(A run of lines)
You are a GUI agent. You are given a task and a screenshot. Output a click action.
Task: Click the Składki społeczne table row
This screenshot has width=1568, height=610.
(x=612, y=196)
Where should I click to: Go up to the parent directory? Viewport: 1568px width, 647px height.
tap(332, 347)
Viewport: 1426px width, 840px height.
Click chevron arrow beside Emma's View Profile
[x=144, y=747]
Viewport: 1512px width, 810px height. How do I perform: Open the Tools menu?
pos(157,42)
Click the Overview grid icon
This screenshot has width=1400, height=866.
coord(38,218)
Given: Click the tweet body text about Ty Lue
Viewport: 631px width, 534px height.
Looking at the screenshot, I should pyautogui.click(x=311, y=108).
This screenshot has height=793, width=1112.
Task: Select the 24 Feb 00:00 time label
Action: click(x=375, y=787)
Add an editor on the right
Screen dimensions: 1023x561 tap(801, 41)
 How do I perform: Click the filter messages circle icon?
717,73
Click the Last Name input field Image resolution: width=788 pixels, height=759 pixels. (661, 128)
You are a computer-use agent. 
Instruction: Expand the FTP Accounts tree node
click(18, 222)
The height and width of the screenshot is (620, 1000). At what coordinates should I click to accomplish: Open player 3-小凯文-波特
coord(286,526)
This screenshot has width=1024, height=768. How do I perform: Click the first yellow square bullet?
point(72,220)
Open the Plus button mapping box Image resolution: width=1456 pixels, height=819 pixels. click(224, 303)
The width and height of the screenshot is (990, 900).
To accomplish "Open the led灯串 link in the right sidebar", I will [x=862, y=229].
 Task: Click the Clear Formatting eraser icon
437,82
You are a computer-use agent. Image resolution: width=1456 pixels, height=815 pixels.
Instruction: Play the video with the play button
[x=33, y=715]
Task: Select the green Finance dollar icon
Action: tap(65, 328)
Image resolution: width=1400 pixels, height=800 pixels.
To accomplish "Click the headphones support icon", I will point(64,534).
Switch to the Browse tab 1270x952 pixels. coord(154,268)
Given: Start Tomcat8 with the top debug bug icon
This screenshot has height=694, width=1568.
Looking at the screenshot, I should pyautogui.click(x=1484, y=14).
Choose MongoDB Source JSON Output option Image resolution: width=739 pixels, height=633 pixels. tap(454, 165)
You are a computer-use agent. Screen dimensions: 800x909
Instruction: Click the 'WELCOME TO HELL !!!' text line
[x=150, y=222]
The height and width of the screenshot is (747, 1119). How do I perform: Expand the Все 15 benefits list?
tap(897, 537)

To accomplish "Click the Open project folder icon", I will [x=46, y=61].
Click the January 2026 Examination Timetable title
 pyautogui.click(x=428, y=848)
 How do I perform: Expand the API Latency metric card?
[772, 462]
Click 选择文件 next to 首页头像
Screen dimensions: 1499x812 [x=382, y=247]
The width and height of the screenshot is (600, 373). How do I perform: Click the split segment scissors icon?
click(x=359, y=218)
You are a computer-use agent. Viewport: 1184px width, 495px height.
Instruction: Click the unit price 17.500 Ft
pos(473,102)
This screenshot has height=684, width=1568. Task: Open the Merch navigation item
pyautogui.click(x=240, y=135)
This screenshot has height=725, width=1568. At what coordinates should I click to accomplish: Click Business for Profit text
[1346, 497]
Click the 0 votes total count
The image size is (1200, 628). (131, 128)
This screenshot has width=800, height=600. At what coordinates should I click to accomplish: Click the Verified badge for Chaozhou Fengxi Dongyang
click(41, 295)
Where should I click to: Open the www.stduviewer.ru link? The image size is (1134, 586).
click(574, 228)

> _Requirements_
Print the lines above exactly as they appear, from the first to the last.

> _Full response_
You are a GUI agent. You are given a task and a screenshot. Output a click action.
Task: Click the Składki społeczne table row
This screenshot has width=1568, height=610.
(x=612, y=196)
Where should I click to: Go up to the parent directory? Viewport: 1568px width, 647px height.
tap(332, 347)
Viewport: 1426px width, 840px height.
Click chevron arrow beside Emma's View Profile
[x=144, y=747]
Viewport: 1512px width, 810px height. How do I perform: Open the Tools menu?
pos(157,42)
Click the Overview grid icon
This screenshot has width=1400, height=866.
coord(38,218)
Given: Click the tweet body text about Ty Lue
Viewport: 631px width, 534px height.
Looking at the screenshot, I should pyautogui.click(x=311, y=108).
This screenshot has height=793, width=1112.
Task: Select the 24 Feb 00:00 time label
Action: click(x=375, y=787)
Add an editor on the right
Screen dimensions: 1023x561 tap(801, 41)
 How do I perform: Click the filter messages circle icon?
717,73
Click the Last Name input field Image resolution: width=788 pixels, height=759 pixels. (661, 128)
You are a computer-use agent. 
Instruction: Expand the FTP Accounts tree node
click(18, 222)
The height and width of the screenshot is (620, 1000). At what coordinates should I click to accomplish: Open player 3-小凯文-波特
coord(286,526)
This screenshot has width=1024, height=768. How do I perform: Click the first yellow square bullet?
point(72,220)
Open the Plus button mapping box Image resolution: width=1456 pixels, height=819 pixels. click(224, 303)
The width and height of the screenshot is (990, 900).
To accomplish "Open the led灯串 link in the right sidebar", I will [x=862, y=229].
 Task: Click the Clear Formatting eraser icon
437,82
You are a computer-use agent. Image resolution: width=1456 pixels, height=815 pixels.
Instruction: Play the video with the play button
[x=33, y=715]
Task: Select the green Finance dollar icon
Action: tap(65, 328)
Image resolution: width=1400 pixels, height=800 pixels.
To accomplish "Click the headphones support icon", I will point(64,534).
Switch to the Browse tab 1270x952 pixels. coord(154,268)
Given: Start Tomcat8 with the top debug bug icon
This screenshot has height=694, width=1568.
Looking at the screenshot, I should pyautogui.click(x=1484, y=14).
Choose MongoDB Source JSON Output option Image resolution: width=739 pixels, height=633 pixels. tap(454, 165)
You are a computer-use agent. Screen dimensions: 800x909
Instruction: Click the 'WELCOME TO HELL !!!' text line
[x=150, y=222]
The height and width of the screenshot is (747, 1119). How do I perform: Expand the Все 15 benefits list?
tap(897, 537)

To accomplish "Click the Open project folder icon", I will [x=46, y=61].
Click the January 2026 Examination Timetable title
 pyautogui.click(x=428, y=848)
 How do I perform: Expand the API Latency metric card?
[772, 462]
Click 选择文件 next to 首页头像
Screen dimensions: 1499x812 [x=382, y=247]
The width and height of the screenshot is (600, 373). How do I perform: Click the split segment scissors icon?
click(x=359, y=218)
You are a computer-use agent. Viewport: 1184px width, 495px height.
Instruction: Click the unit price 17.500 Ft
pos(473,102)
This screenshot has height=684, width=1568. Task: Open the Merch navigation item
pyautogui.click(x=240, y=135)
This screenshot has height=725, width=1568. At what coordinates should I click to accomplish: Click Business for Profit text
[1346, 497]
Click the 0 votes total count
The image size is (1200, 628). (131, 128)
This screenshot has width=800, height=600. At what coordinates should I click to accomplish: Click the Verified badge for Chaozhou Fengxi Dongyang
click(41, 295)
Where should I click to: Open the www.stduviewer.ru link? The image size is (1134, 586).
click(574, 228)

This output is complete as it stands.